Long-term use of oral bisphosphonates for preventing and treating osteoporosis may be associated with femur fractures, according to two studies.

In the first study of postmenopausal women with osteoporosis, some patients took bisphosphonates for four years or more; others took calcium and vitamin D supplements only. When used for at least four years, bisphosphonates were linked to an increase in the buckling ratio, reflecting a higher risk of fracture.

In anther study, researchers compared bone quality in biopsies from patients who had taken the drugs for several years with that of patients who did not take them. Of 21 women experiencing thigh bone fractures, 12 had taken the drugs for an average of 8.5 years; nine women had not taken them. The bisphosphonate group had “old” bone. Normally, bone is 20% old. The rate of 90% for old bone suggested that the body was not turning over bone; too much old bone lacks the ability to repair microdamage. As a result, the thigh bone can break with simple activity, such as climbing stairs.

Source: HealthDay News, March 11, 2010

Analgesics and Hearing Loss

The regular use of aspirin, acetaminophen, and nonsteroidal anti-inflammatory drugs (NSAIDs) may increase the risk of hearing impairment in men. Researchers surveyed almost 27,000 men 40 to 74 years of age in 1986 and every two years afterward. During 369,079 person-years of follow-up, 3,488 cases of impaired hearing were reported as follows:

  • Men who used aspirin regularly for one to four years were 28% more likely to experience hearing loss than those who did not use it regularly, but the risk did not increase with a longer duration of use.
  • Men who used NSAIDs or acetaminophen regularly for four or more years were 33% more likely to have impaired hearing than those not using these agents regularly.
  • For NSAIDs and acetaminophen, the risk of hearing loss increased with longer durations of regular use.

For each class of analgesic, the magnitude of the association shrank with age.

Although high-dose salicylates and NSAIDs have ototoxic effects, the relationship between acetaminophen and hearing loss has not been studied. The various classes of analgesics may impair hearing through different mechanisms.

Source: Am J Med 2010;123:231–237

Ranolazine (Ranexa) Could Be a Clue to Dyspnea

A 77-year-old man with chronic renal insufficiency was evaluated for moderate but progressive shortness of breath on exertion. Ranolazine (Ranexa, Gilead/CV Therapeutics), prescribed for angina, was determined to be the cause.

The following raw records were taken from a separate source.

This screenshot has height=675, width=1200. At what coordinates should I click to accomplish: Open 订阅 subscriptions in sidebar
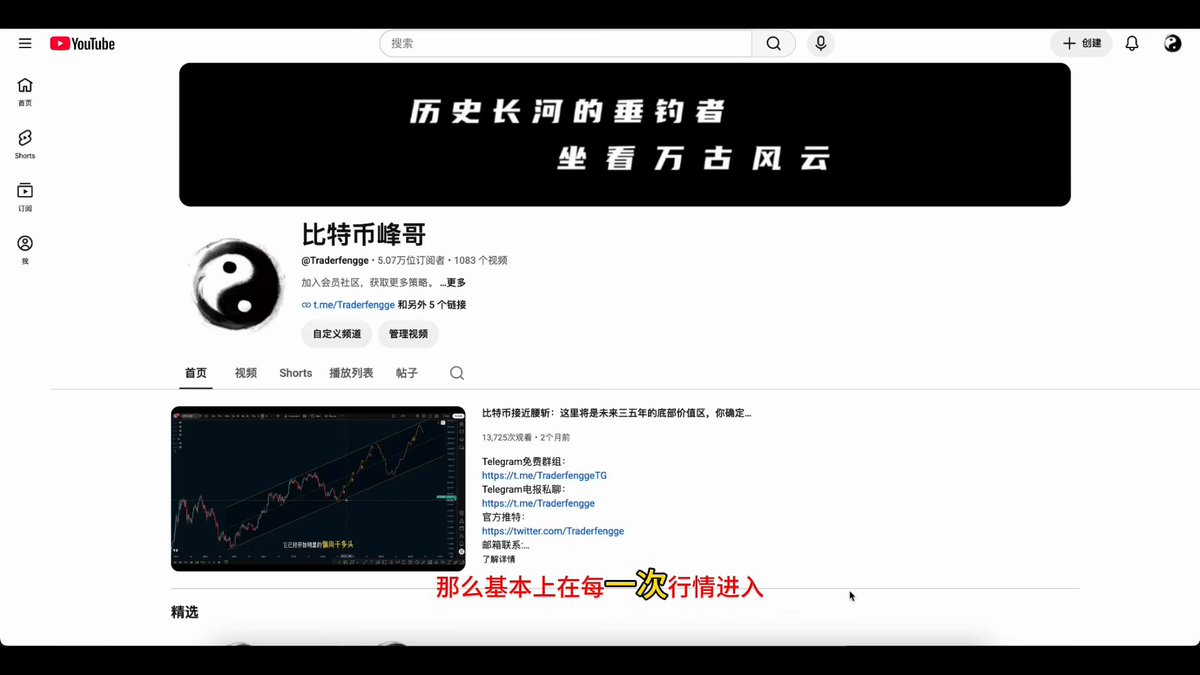click(25, 196)
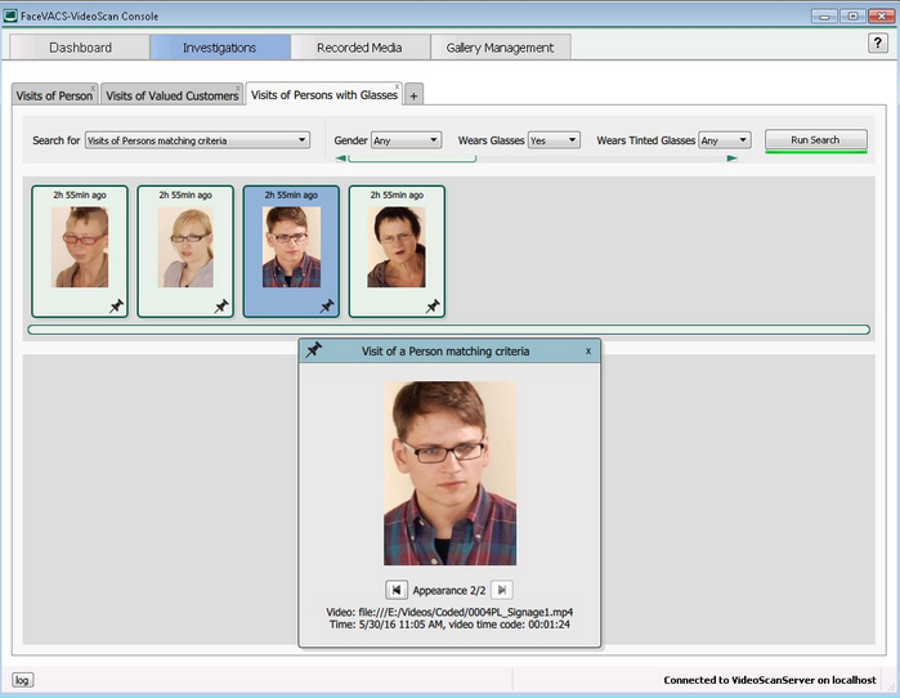Click the pin icon on second thumbnail card
The image size is (900, 698).
222,307
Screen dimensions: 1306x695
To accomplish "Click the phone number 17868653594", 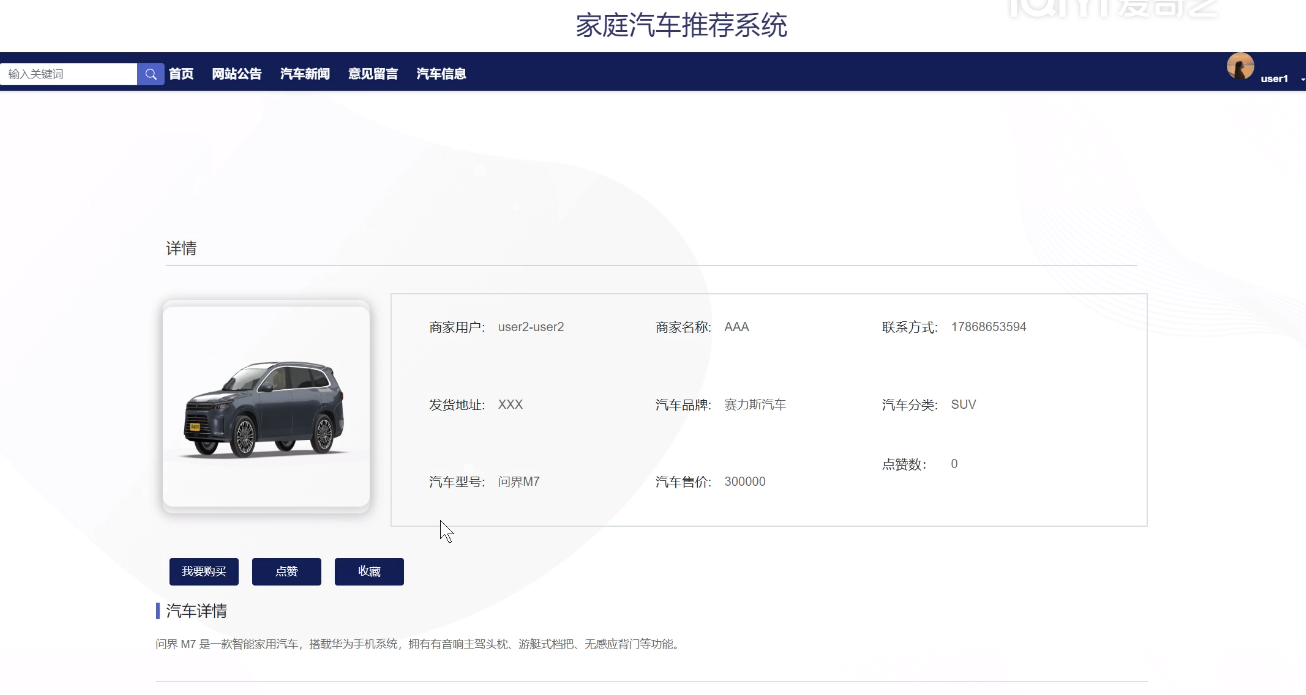I will [x=988, y=327].
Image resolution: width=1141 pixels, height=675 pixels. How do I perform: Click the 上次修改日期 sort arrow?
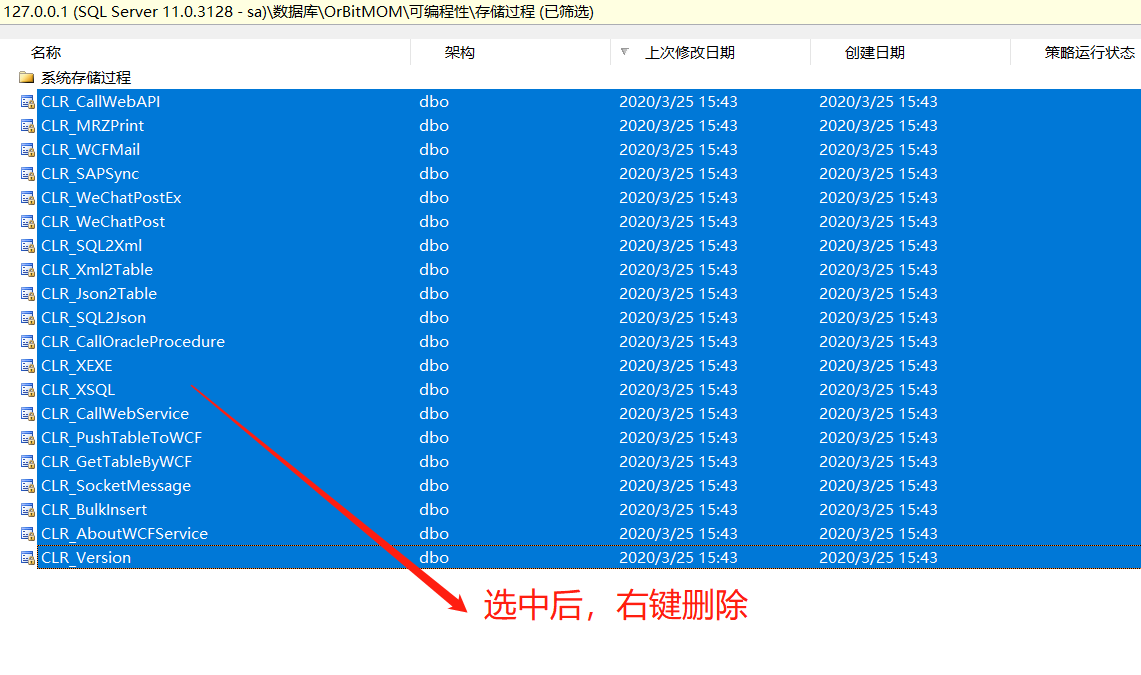[x=625, y=52]
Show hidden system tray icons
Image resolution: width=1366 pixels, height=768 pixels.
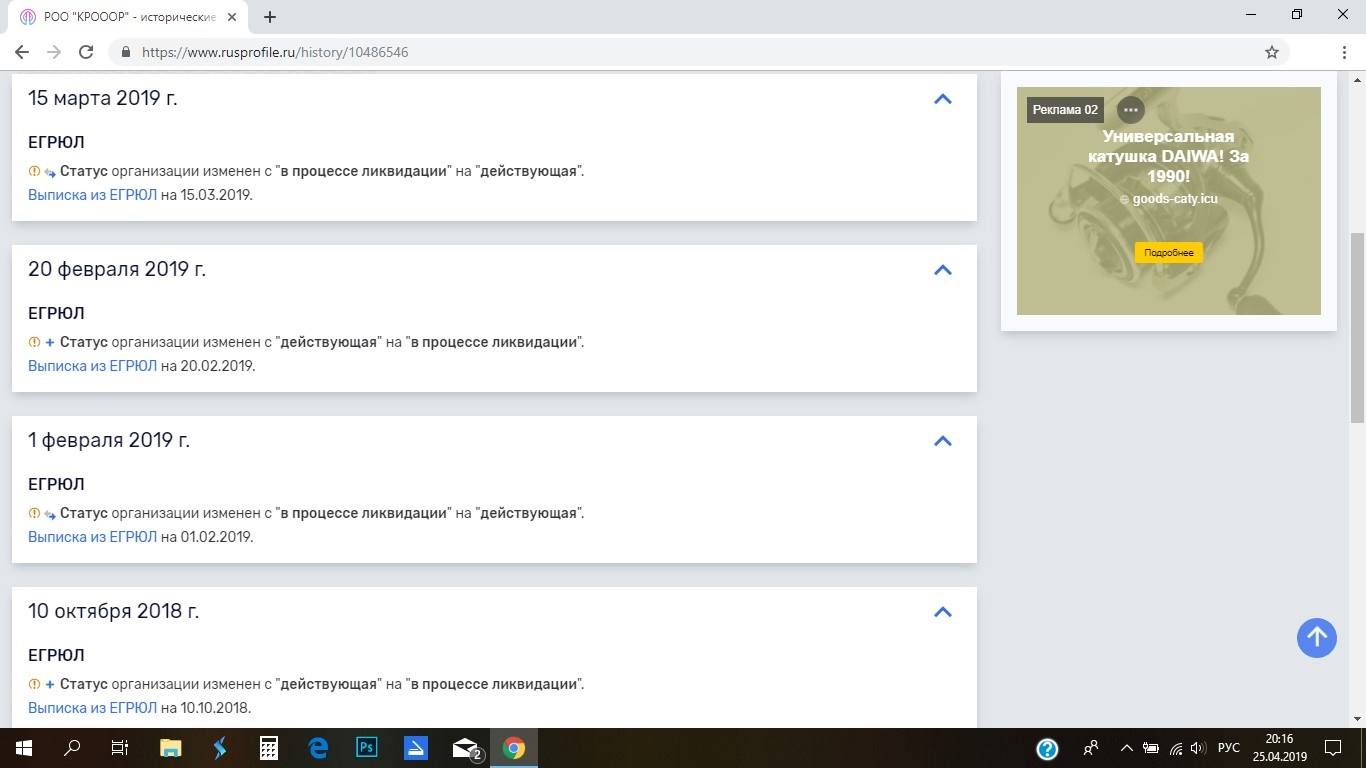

The patient had been taking medications for a variety of heart and renal conditions, including ranolazine, for the previous two months. Although he had reported some mild fatigue during the previous two years, his breathing problems had worsened within the previous two months. Pulse oximetry was 95% while he was sitting but dropped to 88% after he had walked 80 feet. After he was sitting again, it returned to 95%.

A cardiologist had prescribed ranolazine for a nonrevascularized left anterior descending arterial lesion and the initial symptoms of fatigue. A piperazine derivative, ranolazine is the first of a new class of drugs approved to treat chronic stable angina pectoris; it also improves exercise tolerance. Because the onset of symptoms appeared to coincide with ranolazine therapy, the drug was discontinued. One month later, symptoms had resolved.

Adverse events include dizziness, constipation, peripheral edema, and cardiac complications. The authors believe that this is the first published case of dyspnea on exertion to be possibly associated with ranolazine that required withdrawal from therapy.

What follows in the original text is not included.